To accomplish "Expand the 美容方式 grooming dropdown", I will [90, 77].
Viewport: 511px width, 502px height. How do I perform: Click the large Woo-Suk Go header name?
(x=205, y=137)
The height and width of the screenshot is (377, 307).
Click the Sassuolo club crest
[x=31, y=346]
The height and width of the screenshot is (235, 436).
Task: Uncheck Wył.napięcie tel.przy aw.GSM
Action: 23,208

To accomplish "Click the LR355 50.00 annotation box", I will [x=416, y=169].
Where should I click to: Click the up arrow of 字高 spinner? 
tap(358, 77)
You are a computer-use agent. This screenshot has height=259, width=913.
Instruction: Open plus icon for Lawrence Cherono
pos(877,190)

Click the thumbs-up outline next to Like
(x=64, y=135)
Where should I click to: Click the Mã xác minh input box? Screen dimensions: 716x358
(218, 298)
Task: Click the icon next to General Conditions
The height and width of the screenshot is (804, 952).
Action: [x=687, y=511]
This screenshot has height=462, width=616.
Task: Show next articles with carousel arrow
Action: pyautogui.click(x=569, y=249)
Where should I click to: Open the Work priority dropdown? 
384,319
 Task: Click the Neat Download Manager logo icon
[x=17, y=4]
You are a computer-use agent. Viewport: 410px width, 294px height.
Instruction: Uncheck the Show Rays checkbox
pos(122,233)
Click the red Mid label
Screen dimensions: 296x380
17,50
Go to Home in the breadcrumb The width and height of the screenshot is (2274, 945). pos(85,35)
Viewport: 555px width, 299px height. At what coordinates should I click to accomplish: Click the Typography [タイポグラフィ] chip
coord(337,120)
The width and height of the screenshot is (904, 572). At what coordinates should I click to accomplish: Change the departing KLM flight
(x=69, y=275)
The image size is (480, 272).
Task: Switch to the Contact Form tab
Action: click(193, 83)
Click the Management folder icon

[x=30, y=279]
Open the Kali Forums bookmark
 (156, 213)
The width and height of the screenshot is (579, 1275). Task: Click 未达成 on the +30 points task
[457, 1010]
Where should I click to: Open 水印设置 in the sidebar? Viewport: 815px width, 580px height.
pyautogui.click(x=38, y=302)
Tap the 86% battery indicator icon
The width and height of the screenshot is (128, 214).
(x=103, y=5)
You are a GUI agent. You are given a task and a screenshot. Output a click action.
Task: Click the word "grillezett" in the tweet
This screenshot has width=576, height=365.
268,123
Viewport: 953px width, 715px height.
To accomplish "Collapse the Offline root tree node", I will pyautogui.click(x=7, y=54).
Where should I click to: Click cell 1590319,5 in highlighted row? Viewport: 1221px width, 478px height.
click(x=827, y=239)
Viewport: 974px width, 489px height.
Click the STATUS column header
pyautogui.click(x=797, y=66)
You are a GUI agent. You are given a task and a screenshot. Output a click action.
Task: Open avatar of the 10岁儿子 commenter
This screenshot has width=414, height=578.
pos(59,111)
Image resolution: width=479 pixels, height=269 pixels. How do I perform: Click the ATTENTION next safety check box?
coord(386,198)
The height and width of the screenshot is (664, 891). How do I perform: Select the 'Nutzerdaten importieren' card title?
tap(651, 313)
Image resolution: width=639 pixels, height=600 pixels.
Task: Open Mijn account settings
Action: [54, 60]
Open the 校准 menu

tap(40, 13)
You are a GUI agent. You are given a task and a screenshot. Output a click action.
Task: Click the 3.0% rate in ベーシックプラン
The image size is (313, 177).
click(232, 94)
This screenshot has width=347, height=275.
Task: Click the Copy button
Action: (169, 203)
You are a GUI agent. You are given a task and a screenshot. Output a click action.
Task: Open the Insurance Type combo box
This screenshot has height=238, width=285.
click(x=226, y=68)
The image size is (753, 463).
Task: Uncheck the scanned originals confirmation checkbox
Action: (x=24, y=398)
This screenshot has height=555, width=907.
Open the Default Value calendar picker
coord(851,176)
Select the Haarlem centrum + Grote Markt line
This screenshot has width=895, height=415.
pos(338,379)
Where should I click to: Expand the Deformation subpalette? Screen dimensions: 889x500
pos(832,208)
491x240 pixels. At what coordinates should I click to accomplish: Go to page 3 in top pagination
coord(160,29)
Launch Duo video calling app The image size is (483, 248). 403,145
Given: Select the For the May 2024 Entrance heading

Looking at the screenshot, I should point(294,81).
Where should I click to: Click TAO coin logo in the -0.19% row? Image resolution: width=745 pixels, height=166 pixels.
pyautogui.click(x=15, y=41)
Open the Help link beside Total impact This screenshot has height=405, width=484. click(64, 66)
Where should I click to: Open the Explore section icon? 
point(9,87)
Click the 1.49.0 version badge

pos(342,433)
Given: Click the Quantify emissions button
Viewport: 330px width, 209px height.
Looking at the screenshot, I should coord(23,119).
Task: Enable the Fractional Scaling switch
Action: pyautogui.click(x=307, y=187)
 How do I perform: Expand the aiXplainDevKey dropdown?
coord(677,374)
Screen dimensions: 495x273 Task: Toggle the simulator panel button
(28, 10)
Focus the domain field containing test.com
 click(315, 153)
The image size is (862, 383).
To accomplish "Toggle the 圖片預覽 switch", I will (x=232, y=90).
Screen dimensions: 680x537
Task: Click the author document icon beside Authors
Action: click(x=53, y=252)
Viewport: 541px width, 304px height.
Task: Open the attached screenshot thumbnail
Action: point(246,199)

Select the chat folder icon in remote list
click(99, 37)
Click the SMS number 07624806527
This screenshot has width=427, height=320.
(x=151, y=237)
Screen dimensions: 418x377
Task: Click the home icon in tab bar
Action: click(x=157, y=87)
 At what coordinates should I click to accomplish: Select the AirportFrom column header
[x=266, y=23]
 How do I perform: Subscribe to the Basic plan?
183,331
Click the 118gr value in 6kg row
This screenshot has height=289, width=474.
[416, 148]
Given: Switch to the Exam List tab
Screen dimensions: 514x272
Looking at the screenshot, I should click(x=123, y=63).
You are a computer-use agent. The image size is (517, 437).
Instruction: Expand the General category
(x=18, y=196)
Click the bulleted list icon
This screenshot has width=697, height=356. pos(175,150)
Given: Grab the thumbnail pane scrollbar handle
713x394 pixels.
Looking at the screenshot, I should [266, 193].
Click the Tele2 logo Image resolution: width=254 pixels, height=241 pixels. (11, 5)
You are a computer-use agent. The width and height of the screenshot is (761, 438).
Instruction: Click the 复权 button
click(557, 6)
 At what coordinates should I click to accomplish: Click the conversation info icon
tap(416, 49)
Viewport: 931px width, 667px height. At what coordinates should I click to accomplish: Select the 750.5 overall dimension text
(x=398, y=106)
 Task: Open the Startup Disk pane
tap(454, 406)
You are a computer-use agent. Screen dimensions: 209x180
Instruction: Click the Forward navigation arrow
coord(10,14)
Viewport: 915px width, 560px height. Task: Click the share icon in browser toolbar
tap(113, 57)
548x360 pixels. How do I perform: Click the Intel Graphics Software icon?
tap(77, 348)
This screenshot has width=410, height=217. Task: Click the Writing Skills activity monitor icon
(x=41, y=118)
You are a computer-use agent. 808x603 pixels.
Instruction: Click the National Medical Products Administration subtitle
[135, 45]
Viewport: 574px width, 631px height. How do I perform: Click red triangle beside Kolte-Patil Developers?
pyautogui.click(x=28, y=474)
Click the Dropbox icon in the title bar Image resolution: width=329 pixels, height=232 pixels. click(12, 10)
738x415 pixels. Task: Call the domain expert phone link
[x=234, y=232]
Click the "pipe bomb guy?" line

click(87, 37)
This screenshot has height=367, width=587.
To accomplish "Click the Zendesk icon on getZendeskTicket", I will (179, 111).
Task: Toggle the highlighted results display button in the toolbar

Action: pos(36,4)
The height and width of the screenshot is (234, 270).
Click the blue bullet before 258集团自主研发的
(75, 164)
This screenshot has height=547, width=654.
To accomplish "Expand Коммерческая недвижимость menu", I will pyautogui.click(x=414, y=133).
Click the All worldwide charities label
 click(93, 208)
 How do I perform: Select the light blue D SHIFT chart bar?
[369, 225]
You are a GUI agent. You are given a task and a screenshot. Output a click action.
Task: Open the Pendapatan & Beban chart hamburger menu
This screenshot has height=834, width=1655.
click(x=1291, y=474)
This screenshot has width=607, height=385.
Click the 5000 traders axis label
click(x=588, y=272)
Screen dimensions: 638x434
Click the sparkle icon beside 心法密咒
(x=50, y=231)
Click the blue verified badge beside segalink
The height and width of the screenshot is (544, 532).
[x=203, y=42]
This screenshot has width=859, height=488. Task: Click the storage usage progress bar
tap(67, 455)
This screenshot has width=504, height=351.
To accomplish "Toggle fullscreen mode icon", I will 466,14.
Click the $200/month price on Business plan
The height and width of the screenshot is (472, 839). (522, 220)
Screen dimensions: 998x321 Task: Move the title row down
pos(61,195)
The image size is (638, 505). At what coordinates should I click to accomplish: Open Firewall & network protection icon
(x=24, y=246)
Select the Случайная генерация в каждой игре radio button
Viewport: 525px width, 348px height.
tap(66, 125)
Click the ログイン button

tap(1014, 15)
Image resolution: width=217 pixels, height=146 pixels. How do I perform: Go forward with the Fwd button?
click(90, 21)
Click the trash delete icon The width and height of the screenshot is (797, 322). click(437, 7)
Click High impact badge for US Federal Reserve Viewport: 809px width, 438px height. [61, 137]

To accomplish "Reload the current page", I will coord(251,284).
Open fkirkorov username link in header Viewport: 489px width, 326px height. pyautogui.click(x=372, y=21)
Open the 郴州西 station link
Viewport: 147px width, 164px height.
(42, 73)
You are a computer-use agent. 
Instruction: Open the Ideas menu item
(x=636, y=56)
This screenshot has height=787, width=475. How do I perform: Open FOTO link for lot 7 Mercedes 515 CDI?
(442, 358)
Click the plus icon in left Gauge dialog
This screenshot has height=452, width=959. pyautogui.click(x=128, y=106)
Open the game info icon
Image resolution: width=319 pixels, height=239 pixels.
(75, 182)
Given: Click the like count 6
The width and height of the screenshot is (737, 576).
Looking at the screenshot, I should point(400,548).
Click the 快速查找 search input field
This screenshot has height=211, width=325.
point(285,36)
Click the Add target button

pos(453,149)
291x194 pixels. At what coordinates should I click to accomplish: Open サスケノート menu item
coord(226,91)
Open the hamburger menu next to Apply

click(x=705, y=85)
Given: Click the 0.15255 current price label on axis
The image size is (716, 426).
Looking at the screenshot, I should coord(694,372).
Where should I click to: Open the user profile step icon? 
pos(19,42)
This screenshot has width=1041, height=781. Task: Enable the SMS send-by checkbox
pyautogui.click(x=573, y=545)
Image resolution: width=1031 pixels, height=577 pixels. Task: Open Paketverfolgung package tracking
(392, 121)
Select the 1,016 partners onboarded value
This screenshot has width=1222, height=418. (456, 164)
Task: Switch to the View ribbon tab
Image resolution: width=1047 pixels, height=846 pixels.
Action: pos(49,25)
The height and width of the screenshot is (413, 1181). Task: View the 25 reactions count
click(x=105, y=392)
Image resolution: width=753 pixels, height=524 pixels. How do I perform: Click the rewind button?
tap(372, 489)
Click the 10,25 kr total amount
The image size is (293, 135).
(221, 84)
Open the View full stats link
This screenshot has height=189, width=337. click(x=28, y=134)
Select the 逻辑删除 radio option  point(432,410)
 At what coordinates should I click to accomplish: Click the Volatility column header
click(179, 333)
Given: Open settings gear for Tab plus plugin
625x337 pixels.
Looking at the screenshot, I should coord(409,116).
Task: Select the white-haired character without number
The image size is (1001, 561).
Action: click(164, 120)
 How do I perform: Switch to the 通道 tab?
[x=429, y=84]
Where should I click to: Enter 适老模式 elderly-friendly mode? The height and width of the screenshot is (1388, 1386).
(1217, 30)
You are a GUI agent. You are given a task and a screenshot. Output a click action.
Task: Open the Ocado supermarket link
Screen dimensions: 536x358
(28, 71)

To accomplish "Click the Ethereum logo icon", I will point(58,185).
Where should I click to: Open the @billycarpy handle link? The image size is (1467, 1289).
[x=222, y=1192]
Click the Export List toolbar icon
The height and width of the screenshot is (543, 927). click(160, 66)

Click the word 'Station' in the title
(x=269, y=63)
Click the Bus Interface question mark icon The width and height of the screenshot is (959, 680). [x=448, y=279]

- **What is being asked**:
Which lines belong in the answer? Exactly those from the first line of the entries through the line holding "Task: Click the icon", inclusive, copied unchanged.

- **Exercise output**:
To accomplish "Expand the 美容方式 grooming dropdown", I will [90, 77].
Viewport: 511px width, 502px height. How do I perform: Click the large Woo-Suk Go header name?
(x=205, y=137)
The height and width of the screenshot is (377, 307).
Click the Sassuolo club crest
[x=31, y=346]
The height and width of the screenshot is (235, 436).
Task: Uncheck Wył.napięcie tel.przy aw.GSM
Action: 23,208

To accomplish "Click the LR355 50.00 annotation box", I will [x=416, y=169].
Where should I click to: Click the up arrow of 字高 spinner? 
tap(358, 77)
You are a computer-use agent. This screenshot has height=259, width=913.
Instruction: Open plus icon for Lawrence Cherono
pos(877,190)

Click the thumbs-up outline next to Like
(x=64, y=135)
Where should I click to: Click the Mã xác minh input box? Screen dimensions: 716x358
(218, 298)
Task: Click the icon next to General Conditions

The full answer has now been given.